About FLASH Storage
DRAM is significantly more expensive per GB than non volatile memory such as FLASH. When enabled KeyDB can store less frequently accessed data in non volatile storage instead of RAM. KeyDB will actively page data in and out of non volatile storage as necessary. Of course you can also use plain spinning disks, but it is not recommended as performance will be poor. KeyDB expects the underlying device to have good random I/O performance.
FLASH storage is only used for temporary data and behaves similar to RAM. Persistence is still accomplished through the normal mechanisms. Memory used by KeyDB will show up as "buff/cache" when looking at memory with the 'free' command. KeyDB relies on the kernel's paging policy for decisions on what to put on disk.

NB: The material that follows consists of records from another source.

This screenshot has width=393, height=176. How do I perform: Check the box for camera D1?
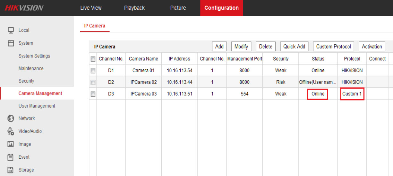pyautogui.click(x=93, y=71)
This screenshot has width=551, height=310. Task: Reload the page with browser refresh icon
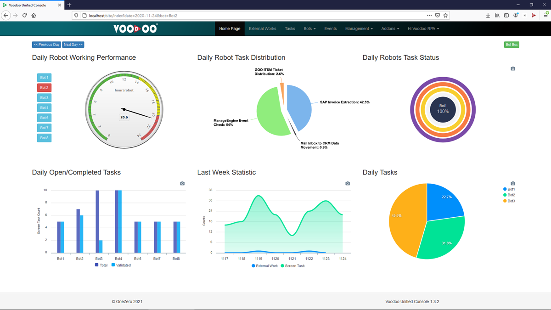coord(25,16)
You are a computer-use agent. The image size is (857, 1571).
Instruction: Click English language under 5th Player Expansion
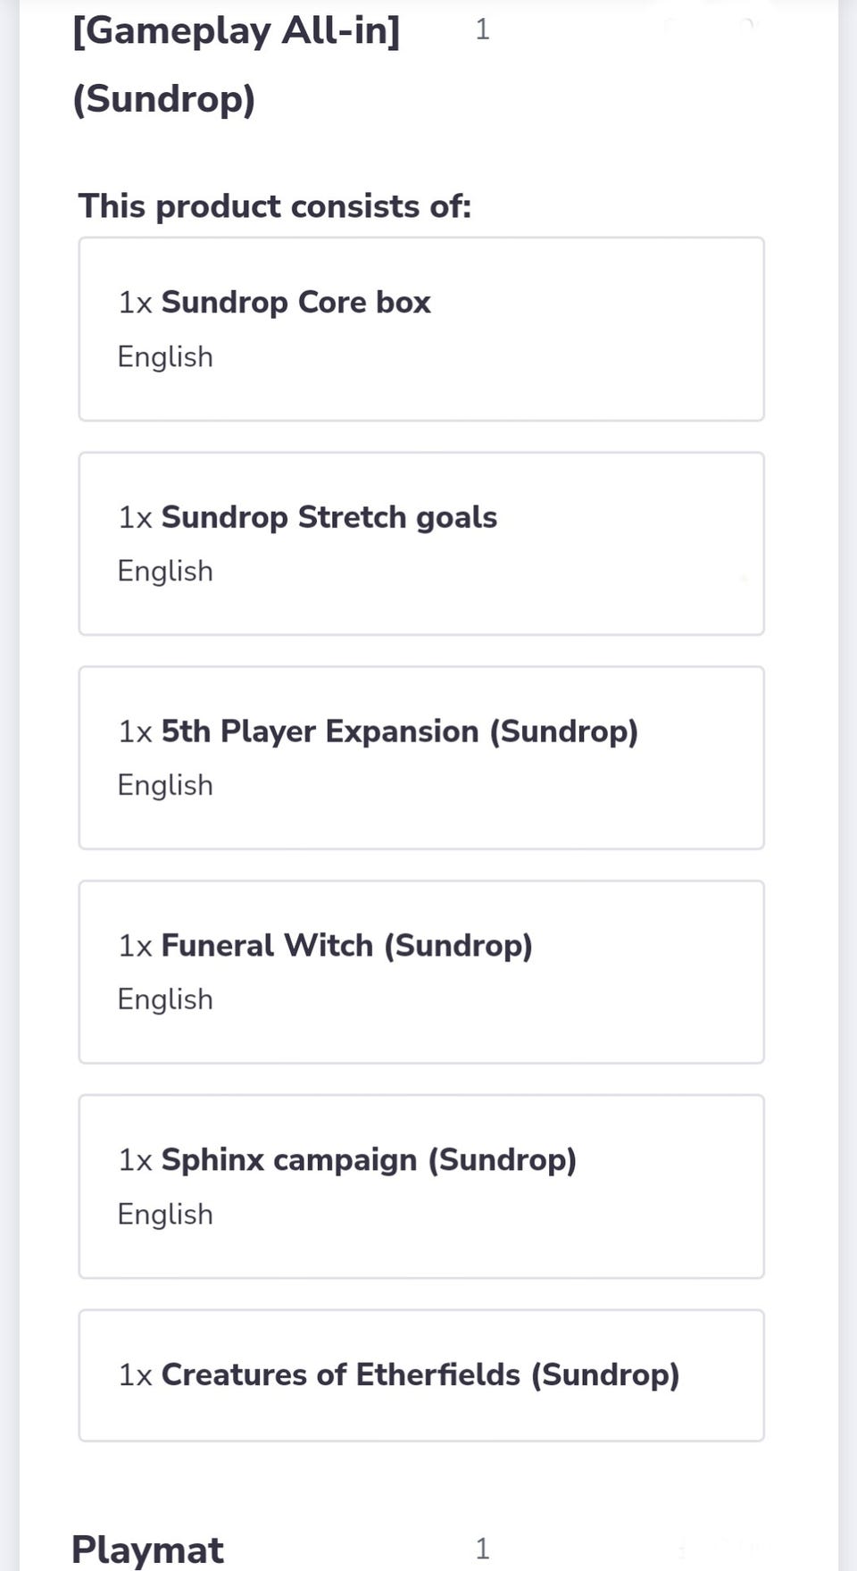pos(165,786)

KeyDB relies on file system snapshots to keep data backups quick and efficient. As such you must use a filesystem with snapshot support such as BTRFS or ZFS. Additionally because this feature has a slight overhead you must enable it at compile time. Docker images with this feature compiled in are available. See the compiling section for more information on how to build from source with this feature enabled.
A new configuration option is added which will enable this feature and determine where the scratch file goes. This must be a path to a directory on a filesystem with snapshotting enabled. KeyDB will make a temporary file in this directory which will automatically be deleted when the program is closed.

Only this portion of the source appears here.